[Item coordinate data]
━━━

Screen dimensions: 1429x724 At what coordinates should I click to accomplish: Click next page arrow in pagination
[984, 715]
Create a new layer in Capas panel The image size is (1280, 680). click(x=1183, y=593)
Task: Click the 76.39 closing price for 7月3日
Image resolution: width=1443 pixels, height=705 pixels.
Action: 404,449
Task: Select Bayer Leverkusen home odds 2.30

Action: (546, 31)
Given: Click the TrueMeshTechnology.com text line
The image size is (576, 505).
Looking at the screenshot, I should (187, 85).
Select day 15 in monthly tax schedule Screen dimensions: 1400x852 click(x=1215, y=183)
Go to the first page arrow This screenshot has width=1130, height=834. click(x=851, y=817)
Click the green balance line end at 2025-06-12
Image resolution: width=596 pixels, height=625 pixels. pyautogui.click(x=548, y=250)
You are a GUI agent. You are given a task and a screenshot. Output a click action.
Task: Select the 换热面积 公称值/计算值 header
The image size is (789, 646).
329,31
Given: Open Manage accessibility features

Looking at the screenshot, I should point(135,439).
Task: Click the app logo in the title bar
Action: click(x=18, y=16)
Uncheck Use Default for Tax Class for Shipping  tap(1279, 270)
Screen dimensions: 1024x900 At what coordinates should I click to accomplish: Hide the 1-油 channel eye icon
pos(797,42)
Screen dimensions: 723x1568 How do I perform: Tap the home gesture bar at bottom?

━━━

YOUR OBJECTIVE:
Rewrite the records with every "Screen dimensions" changed to "Display size", leaving everything else as it is.

RESULT OF THE EXERCISE:
Display size: 1429x724 At what coordinates should I click to accomplish: Click next page arrow in pagination
[984, 715]
Create a new layer in Capas panel The image size is (1280, 680). click(x=1183, y=593)
Task: Click the 76.39 closing price for 7月3日
Image resolution: width=1443 pixels, height=705 pixels.
Action: 404,449
Task: Select Bayer Leverkusen home odds 2.30

Action: (546, 31)
Given: Click the TrueMeshTechnology.com text line
The image size is (576, 505).
Looking at the screenshot, I should (187, 85).
Select day 15 in monthly tax schedule Display size: 1400x852 click(x=1215, y=183)
Go to the first page arrow This screenshot has width=1130, height=834. click(x=851, y=817)
Click the green balance line end at 2025-06-12
Image resolution: width=596 pixels, height=625 pixels. pyautogui.click(x=548, y=250)
You are a GUI agent. You are given a task and a screenshot. Output a click action.
Task: Select the 换热面积 公称值/计算值 header
The image size is (789, 646).
329,31
Given: Open Manage accessibility features

Looking at the screenshot, I should point(135,439).
Task: Click the app logo in the title bar
Action: click(x=18, y=16)
Uncheck Use Default for Tax Class for Shipping  tap(1279, 270)
Display size: 1024x900 At what coordinates should I click to accomplish: Hide the 1-油 channel eye icon
pos(797,42)
Display size: 723x1568 How do I perform: Tap the home gesture bar at bottom?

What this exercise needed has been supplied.